_Your task:_ What is needed is a faithful copy of all the records.

_Supplied entries:_
———
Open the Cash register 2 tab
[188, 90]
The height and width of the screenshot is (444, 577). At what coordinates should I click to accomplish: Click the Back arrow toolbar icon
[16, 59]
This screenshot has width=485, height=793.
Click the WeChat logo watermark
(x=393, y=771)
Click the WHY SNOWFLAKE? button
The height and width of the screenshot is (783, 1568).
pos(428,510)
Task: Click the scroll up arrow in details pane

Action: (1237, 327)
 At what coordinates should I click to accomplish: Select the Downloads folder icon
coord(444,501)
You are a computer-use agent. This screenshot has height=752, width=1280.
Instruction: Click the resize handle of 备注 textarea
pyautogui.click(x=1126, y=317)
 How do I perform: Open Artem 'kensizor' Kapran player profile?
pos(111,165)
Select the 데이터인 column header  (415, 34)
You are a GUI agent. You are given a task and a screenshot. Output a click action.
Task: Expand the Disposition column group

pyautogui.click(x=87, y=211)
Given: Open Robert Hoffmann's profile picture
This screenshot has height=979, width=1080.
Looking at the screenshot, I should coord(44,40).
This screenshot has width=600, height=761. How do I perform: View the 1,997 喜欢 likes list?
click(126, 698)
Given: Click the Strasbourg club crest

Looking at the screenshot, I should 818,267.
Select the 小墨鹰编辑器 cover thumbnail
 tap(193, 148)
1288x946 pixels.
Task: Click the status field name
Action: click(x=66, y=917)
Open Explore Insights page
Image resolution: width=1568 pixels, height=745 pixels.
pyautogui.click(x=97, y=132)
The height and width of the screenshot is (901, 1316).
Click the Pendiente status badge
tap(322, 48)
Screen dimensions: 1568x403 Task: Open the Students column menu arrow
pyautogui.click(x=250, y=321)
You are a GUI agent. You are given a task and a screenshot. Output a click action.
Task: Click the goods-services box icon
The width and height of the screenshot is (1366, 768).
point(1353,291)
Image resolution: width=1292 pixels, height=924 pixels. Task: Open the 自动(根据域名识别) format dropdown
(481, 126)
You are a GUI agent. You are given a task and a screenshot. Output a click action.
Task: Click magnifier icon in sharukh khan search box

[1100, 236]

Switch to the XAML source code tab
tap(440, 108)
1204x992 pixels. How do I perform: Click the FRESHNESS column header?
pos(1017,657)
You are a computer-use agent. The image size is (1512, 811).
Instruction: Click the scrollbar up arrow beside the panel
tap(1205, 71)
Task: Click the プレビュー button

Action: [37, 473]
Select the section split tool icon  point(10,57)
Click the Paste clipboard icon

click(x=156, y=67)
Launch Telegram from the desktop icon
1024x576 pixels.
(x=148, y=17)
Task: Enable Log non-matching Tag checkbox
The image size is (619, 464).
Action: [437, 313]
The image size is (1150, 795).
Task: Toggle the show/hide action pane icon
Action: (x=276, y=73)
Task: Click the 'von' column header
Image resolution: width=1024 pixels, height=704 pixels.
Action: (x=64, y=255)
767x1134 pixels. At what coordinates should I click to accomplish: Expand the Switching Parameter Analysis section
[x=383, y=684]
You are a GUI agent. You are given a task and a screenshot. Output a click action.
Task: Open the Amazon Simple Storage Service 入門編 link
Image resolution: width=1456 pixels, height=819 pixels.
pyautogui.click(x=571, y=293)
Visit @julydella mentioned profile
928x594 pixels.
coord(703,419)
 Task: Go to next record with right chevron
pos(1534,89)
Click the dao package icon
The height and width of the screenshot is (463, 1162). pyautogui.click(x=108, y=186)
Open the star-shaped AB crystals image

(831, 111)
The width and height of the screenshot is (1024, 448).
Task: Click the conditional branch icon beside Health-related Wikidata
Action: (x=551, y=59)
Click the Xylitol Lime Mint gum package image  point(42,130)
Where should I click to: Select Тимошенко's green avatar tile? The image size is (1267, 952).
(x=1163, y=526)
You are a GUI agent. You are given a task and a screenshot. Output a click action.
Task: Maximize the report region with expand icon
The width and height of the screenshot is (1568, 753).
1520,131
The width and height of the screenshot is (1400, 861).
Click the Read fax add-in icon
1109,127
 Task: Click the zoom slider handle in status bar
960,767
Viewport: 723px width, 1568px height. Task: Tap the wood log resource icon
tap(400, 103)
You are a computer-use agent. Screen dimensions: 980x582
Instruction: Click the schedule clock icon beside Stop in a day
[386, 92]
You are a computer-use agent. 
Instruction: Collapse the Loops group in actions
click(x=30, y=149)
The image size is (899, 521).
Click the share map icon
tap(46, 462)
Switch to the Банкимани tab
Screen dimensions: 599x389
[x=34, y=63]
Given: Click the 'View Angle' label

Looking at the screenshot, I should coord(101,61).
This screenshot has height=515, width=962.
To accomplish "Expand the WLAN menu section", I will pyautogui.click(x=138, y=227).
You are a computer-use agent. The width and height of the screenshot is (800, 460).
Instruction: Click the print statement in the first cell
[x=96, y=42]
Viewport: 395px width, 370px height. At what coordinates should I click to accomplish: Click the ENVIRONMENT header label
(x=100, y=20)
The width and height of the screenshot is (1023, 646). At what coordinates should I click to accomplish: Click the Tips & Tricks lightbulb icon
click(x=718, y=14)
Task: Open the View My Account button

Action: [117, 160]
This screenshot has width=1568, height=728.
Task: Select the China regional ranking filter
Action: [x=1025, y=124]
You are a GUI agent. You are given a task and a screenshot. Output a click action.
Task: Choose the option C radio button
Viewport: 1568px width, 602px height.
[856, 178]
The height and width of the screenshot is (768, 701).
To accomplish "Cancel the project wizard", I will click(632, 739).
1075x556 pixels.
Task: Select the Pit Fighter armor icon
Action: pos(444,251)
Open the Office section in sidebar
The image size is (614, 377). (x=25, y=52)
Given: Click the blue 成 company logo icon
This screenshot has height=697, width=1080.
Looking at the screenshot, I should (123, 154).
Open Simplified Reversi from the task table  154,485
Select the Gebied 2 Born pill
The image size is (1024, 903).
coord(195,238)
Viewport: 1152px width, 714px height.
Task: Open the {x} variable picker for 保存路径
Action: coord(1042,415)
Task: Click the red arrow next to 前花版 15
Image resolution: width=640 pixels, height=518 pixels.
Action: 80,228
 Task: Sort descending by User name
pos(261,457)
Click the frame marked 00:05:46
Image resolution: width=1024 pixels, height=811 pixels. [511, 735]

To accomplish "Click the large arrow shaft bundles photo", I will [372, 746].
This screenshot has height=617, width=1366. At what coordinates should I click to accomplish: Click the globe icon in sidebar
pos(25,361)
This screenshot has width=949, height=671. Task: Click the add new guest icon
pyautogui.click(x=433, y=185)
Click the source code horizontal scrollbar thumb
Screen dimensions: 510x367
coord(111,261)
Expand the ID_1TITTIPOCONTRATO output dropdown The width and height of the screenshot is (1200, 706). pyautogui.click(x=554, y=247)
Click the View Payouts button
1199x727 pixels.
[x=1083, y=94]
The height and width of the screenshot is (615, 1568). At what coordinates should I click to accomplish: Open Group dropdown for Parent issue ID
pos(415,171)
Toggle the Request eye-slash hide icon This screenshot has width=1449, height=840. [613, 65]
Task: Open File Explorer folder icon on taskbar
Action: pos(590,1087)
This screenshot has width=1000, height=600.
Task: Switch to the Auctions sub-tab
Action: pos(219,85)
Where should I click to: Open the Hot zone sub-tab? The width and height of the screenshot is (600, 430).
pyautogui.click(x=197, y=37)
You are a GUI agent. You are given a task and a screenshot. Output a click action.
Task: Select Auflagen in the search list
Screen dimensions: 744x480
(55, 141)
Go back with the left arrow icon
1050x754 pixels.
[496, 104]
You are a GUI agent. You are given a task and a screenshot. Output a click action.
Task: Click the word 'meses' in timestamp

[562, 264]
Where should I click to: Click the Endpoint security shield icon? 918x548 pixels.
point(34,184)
———
_Solution below:_
Open the Cash register 2 tab
[188, 90]
The height and width of the screenshot is (444, 577). At what coordinates should I click to accomplish: Click the Back arrow toolbar icon
[16, 59]
This screenshot has width=485, height=793.
Click the WeChat logo watermark
(x=393, y=771)
Click the WHY SNOWFLAKE? button
The height and width of the screenshot is (783, 1568).
pos(428,510)
Task: Click the scroll up arrow in details pane

Action: (1237, 327)
 At what coordinates should I click to accomplish: Select the Downloads folder icon
coord(444,501)
You are a computer-use agent. This screenshot has height=752, width=1280.
Instruction: Click the resize handle of 备注 textarea
pyautogui.click(x=1126, y=317)
 How do I perform: Open Artem 'kensizor' Kapran player profile?
pos(111,165)
Select the 데이터인 column header  (415, 34)
You are a GUI agent. You are given a task and a screenshot. Output a click action.
Task: Expand the Disposition column group

pyautogui.click(x=87, y=211)
Given: Open Robert Hoffmann's profile picture
This screenshot has height=979, width=1080.
Looking at the screenshot, I should coord(44,40).
This screenshot has width=600, height=761. How do I perform: View the 1,997 喜欢 likes list?
click(126, 698)
Given: Click the Strasbourg club crest

Looking at the screenshot, I should 818,267.
Select the 小墨鹰编辑器 cover thumbnail
 tap(193, 148)
1288x946 pixels.
Task: Click the status field name
Action: click(x=66, y=917)
Open Explore Insights page
Image resolution: width=1568 pixels, height=745 pixels.
pyautogui.click(x=97, y=132)
The height and width of the screenshot is (901, 1316).
Click the Pendiente status badge
tap(322, 48)
Screen dimensions: 1568x403 Task: Open the Students column menu arrow
pyautogui.click(x=250, y=321)
You are a GUI agent. You are given a task and a screenshot. Output a click action.
Task: Click the goods-services box icon
The width and height of the screenshot is (1366, 768).
point(1353,291)
Image resolution: width=1292 pixels, height=924 pixels. Task: Open the 自动(根据域名识别) format dropdown
(481, 126)
You are a GUI agent. You are given a task and a screenshot. Output a click action.
Task: Click magnifier icon in sharukh khan search box

[1100, 236]

Switch to the XAML source code tab
tap(440, 108)
1204x992 pixels. How do I perform: Click the FRESHNESS column header?
pos(1017,657)
You are a computer-use agent. The image size is (1512, 811).
Instruction: Click the scrollbar up arrow beside the panel
tap(1205, 71)
Task: Click the プレビュー button

Action: [37, 473]
Select the section split tool icon  point(10,57)
Click the Paste clipboard icon

click(x=156, y=67)
Launch Telegram from the desktop icon
1024x576 pixels.
(x=148, y=17)
Task: Enable Log non-matching Tag checkbox
The image size is (619, 464).
Action: [437, 313]
The image size is (1150, 795).
Task: Toggle the show/hide action pane icon
Action: (x=276, y=73)
Task: Click the 'von' column header
Image resolution: width=1024 pixels, height=704 pixels.
Action: (x=64, y=255)
767x1134 pixels. At what coordinates should I click to accomplish: Expand the Switching Parameter Analysis section
[x=383, y=684]
You are a GUI agent. You are given a task and a screenshot. Output a click action.
Task: Open the Amazon Simple Storage Service 入門編 link
Image resolution: width=1456 pixels, height=819 pixels.
pyautogui.click(x=571, y=293)
Visit @julydella mentioned profile
928x594 pixels.
coord(703,419)
 Task: Go to next record with right chevron
pos(1534,89)
Click the dao package icon
The height and width of the screenshot is (463, 1162). pyautogui.click(x=108, y=186)
Open the star-shaped AB crystals image

(831, 111)
The width and height of the screenshot is (1024, 448).
Task: Click the conditional branch icon beside Health-related Wikidata
Action: (x=551, y=59)
Click the Xylitol Lime Mint gum package image  point(42,130)
Where should I click to: Select Тимошенко's green avatar tile? The image size is (1267, 952).
(x=1163, y=526)
You are a GUI agent. You are given a task and a screenshot. Output a click action.
Task: Maximize the report region with expand icon
The width and height of the screenshot is (1568, 753).
1520,131
The width and height of the screenshot is (1400, 861).
Click the Read fax add-in icon
1109,127
 Task: Click the zoom slider handle in status bar
960,767
Viewport: 723px width, 1568px height. Task: Tap the wood log resource icon
tap(400, 103)
You are a computer-use agent. Screen dimensions: 980x582
Instruction: Click the schedule clock icon beside Stop in a day
[386, 92]
You are a computer-use agent. 
Instruction: Collapse the Loops group in actions
click(x=30, y=149)
The image size is (899, 521).
Click the share map icon
tap(46, 462)
Switch to the Банкимани tab
Screen dimensions: 599x389
[x=34, y=63]
Given: Click the 'View Angle' label

Looking at the screenshot, I should coord(101,61).
This screenshot has height=515, width=962.
To accomplish "Expand the WLAN menu section", I will pyautogui.click(x=138, y=227).
You are a computer-use agent. The width and height of the screenshot is (800, 460).
Instruction: Click the print statement in the first cell
[x=96, y=42]
Viewport: 395px width, 370px height. At what coordinates should I click to accomplish: Click the ENVIRONMENT header label
(x=100, y=20)
The width and height of the screenshot is (1023, 646). At what coordinates should I click to accomplish: Click the Tips & Tricks lightbulb icon
click(x=718, y=14)
Task: Open the View My Account button

Action: [117, 160]
This screenshot has width=1568, height=728.
Task: Select the China regional ranking filter
Action: [x=1025, y=124]
You are a GUI agent. You are given a task and a screenshot. Output a click action.
Task: Choose the option C radio button
Viewport: 1568px width, 602px height.
[856, 178]
The height and width of the screenshot is (768, 701).
To accomplish "Cancel the project wizard", I will click(632, 739).
1075x556 pixels.
Task: Select the Pit Fighter armor icon
Action: pos(444,251)
Open the Office section in sidebar
The image size is (614, 377). (x=25, y=52)
Given: Click the blue 成 company logo icon
This screenshot has height=697, width=1080.
Looking at the screenshot, I should (123, 154).
Open Simplified Reversi from the task table  154,485
Select the Gebied 2 Born pill
The image size is (1024, 903).
coord(195,238)
Viewport: 1152px width, 714px height.
Task: Open the {x} variable picker for 保存路径
Action: coord(1042,415)
Task: Click the red arrow next to 前花版 15
Image resolution: width=640 pixels, height=518 pixels.
Action: 80,228
 Task: Sort descending by User name
pos(261,457)
Click the frame marked 00:05:46
Image resolution: width=1024 pixels, height=811 pixels. [511, 735]

To accomplish "Click the large arrow shaft bundles photo", I will [372, 746].
This screenshot has height=617, width=1366. At what coordinates should I click to accomplish: Click the globe icon in sidebar
pos(25,361)
This screenshot has width=949, height=671. Task: Click the add new guest icon
pyautogui.click(x=433, y=185)
Click the source code horizontal scrollbar thumb
Screen dimensions: 510x367
coord(111,261)
Expand the ID_1TITTIPOCONTRATO output dropdown The width and height of the screenshot is (1200, 706). pyautogui.click(x=554, y=247)
Click the View Payouts button
1199x727 pixels.
[x=1083, y=94]
The height and width of the screenshot is (615, 1568). At what coordinates should I click to accomplish: Open Group dropdown for Parent issue ID
pos(415,171)
Toggle the Request eye-slash hide icon This screenshot has width=1449, height=840. [613, 65]
Task: Open File Explorer folder icon on taskbar
Action: pos(590,1087)
This screenshot has width=1000, height=600.
Task: Switch to the Auctions sub-tab
Action: pos(219,85)
Where should I click to: Open the Hot zone sub-tab? The width and height of the screenshot is (600, 430).
pyautogui.click(x=197, y=37)
You are a GUI agent. You are given a task and a screenshot. Output a click action.
Task: Select Auflagen in the search list
Screen dimensions: 744x480
(55, 141)
Go back with the left arrow icon
1050x754 pixels.
[496, 104]
You are a GUI agent. You are given a task and a screenshot. Output a click action.
Task: Click the word 'meses' in timestamp

[562, 264]
Where should I click to: Click the Endpoint security shield icon? 918x548 pixels.
point(34,184)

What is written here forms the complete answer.